Objectives To evaluate the status of lipid peroxidation (LPO) and antioxidant protection in children with juvenile scleroderma (JS) and juvenile idiopathic arthritis (JIA).
Methods Baseline demographics, clinical characteristics and disease activity parameters have been documented. Determination of parameters of LPO and the content of fat-soluble and water-soluble ability (ACL and ACW) of substances in blood serum have been carried out.
Results 34 children with juvenile scleroderma (JS) and 48 children with juvenile idiopathic arthritis (JIA) were examined. At investigation the median ages at JIA were 11.9±4.3 years and at JS were 12.3±3.6 years. The median age at JIA onset was 6.8 years (STD (standard deviation) 4.3, range 0.5-14.7). The median age at JS onset was 7.4 years (STD 3.9, range 1.4-13.8). The median disease duration was 5.1 years (STD 4.0). ANA positivity has been found in 52.4%. The most frequent included JIA categories were rheumatoid factor negative polyarticular JIA with 62.5% and oligoarticular JIA with 22.9%. 14.6% of patients had a history of systemic JIA.
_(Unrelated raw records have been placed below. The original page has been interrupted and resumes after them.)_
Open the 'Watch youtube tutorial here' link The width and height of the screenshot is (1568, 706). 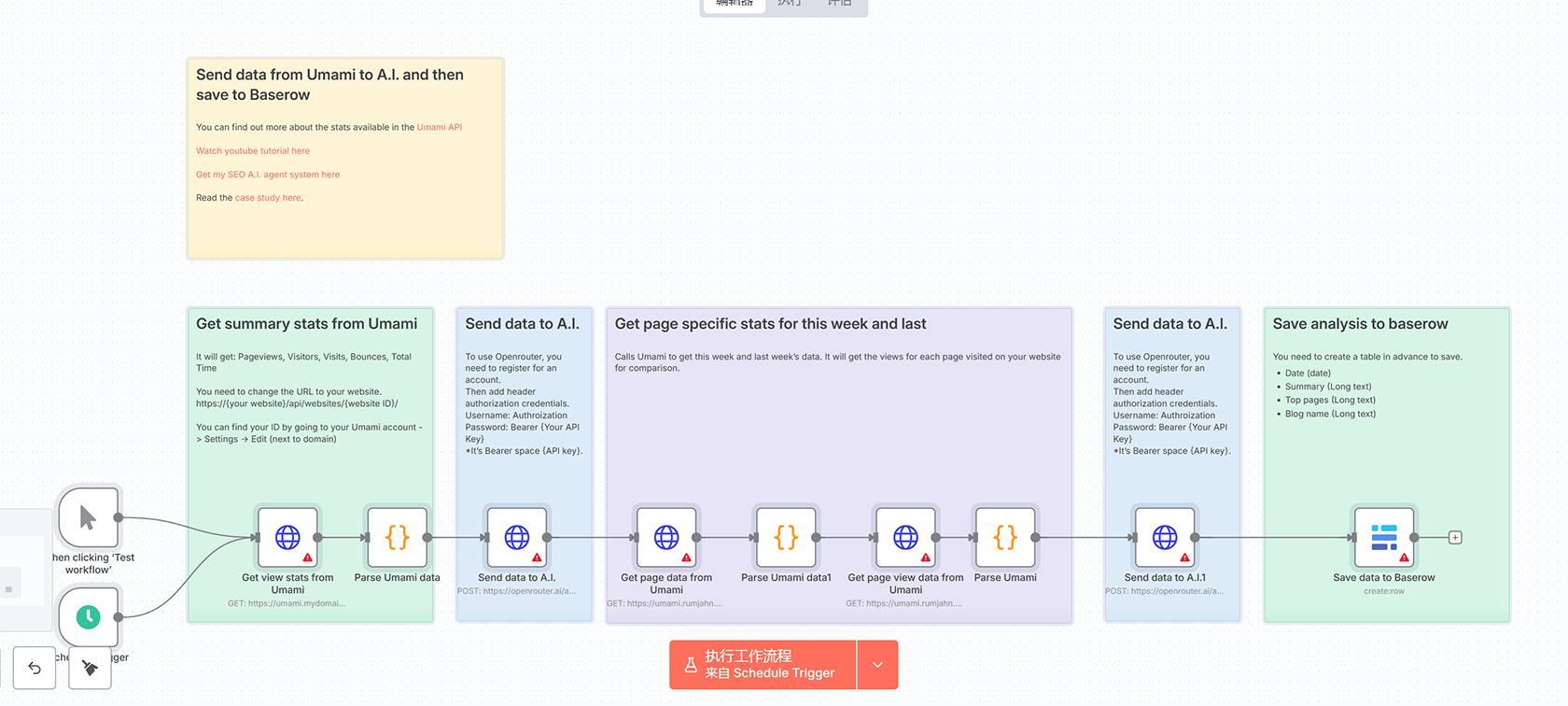pos(253,150)
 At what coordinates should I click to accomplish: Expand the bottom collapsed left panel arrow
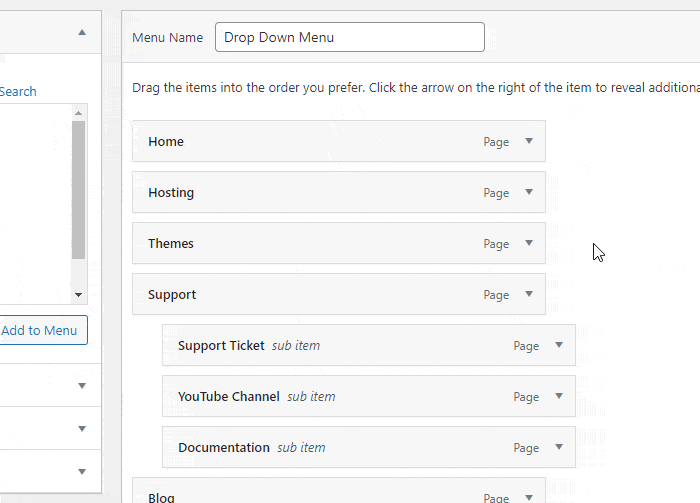(82, 470)
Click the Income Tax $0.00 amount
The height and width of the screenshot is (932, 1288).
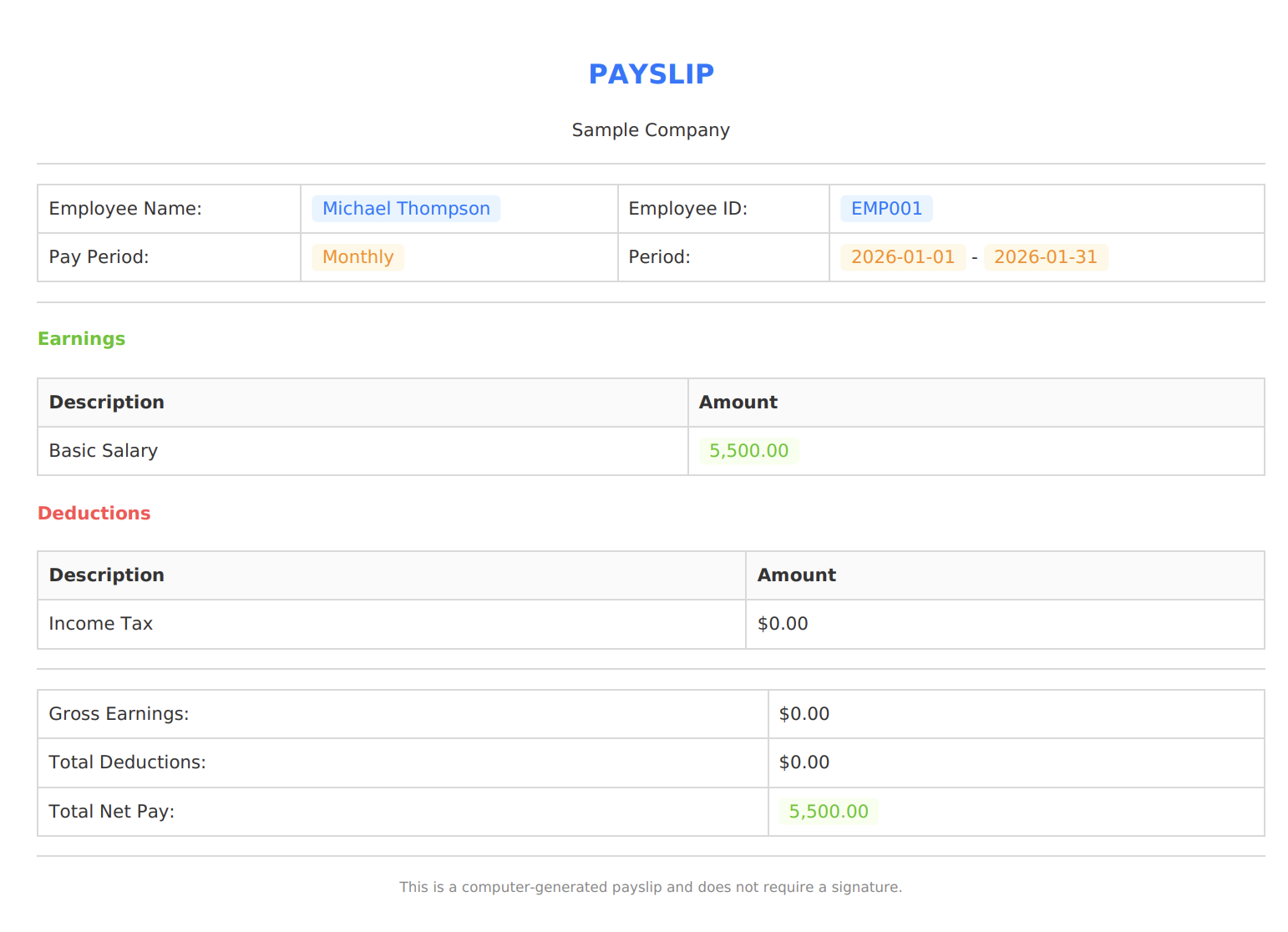pos(783,624)
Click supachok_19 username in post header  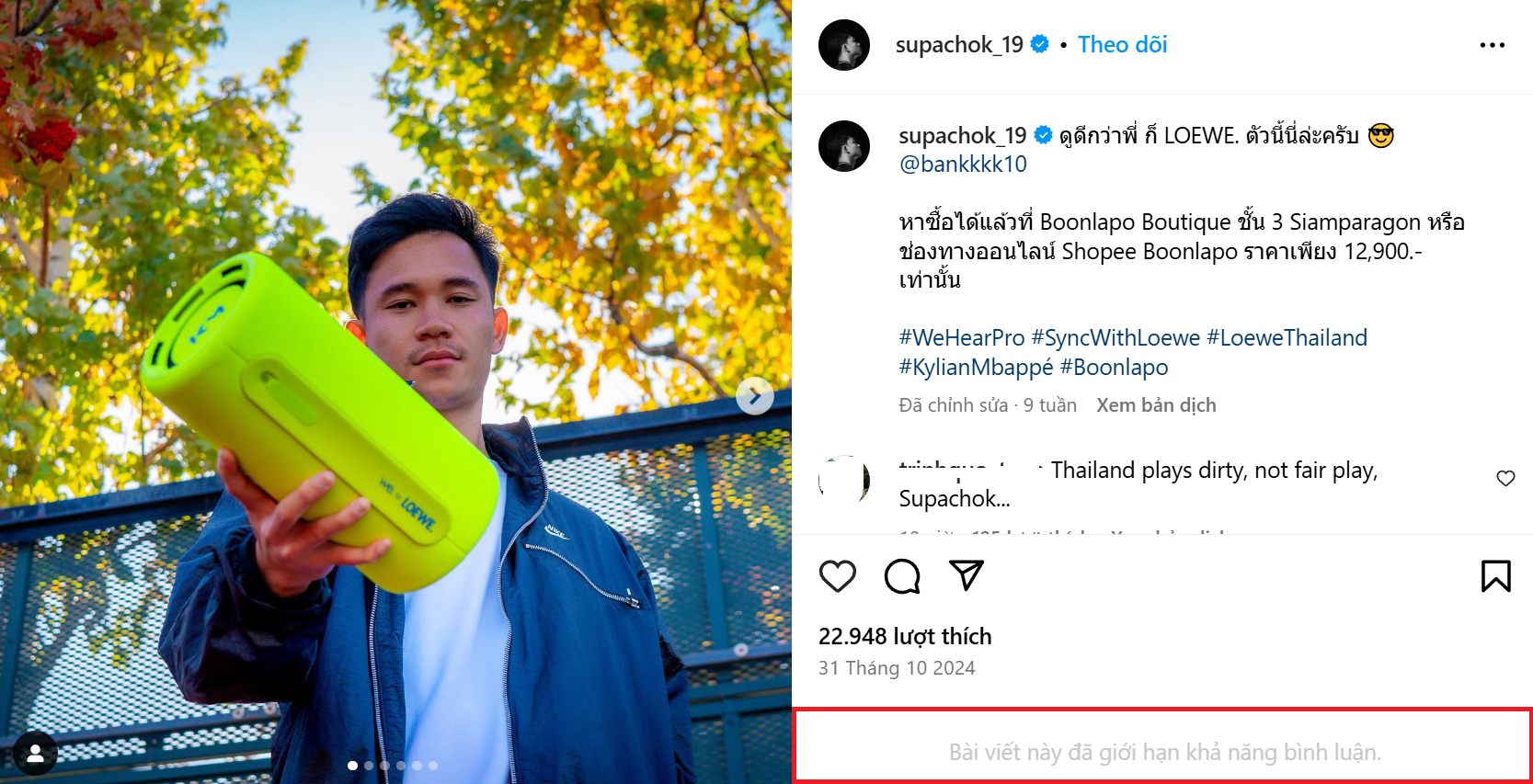(x=959, y=45)
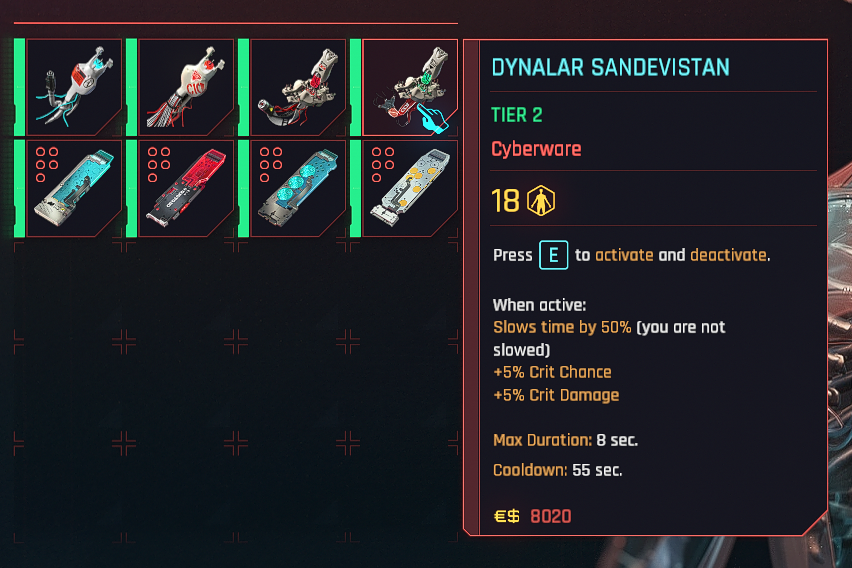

Significant (P<0.05) increase in the level of intermediate and end products of LPO in the serum of patients in clinical groups compared with the control group were revealed in the study. Content of dienkonyugates in the blood of children with JS were 6.81±1.01, in children with JIA – 3.26±0.54, in healthy children – 1.65±0.4. Content of dienketones children with JS was 9.88±1.24, in children with JRA – 4.22±0.39, healthy children – 0.19±0.08. Content of malonic dialdehyde in children with JS was 17.9±2.7 mmol/l, in children with JIA – 9.14±1.84 mmol/l, in healthy children – 6.96±1.42 mmol/l. Significant (P<0.01) reduction ACW and ACL substances in the ability of blood serum of children both clinical groups compared with the control group were established. ACW content in children with JS was 6.88±1.24 mmol/l in children with JIA – 11.52±5.6 mmol/l in healthy children – 13.72±5.24 mmol/l, the content of ACL in children with JS – 5.16±1.03 mmol/l in children with JIA – 8.11±3.95 mmol/l in healthy children – 8.81±3.5 mmol/l.
Conclusions The findings suggest that activation of lipid peroxidation and violation processes of antioxidant protection in children with JIA and JS can help maintain a high intensity of immune inflammation in this pathology.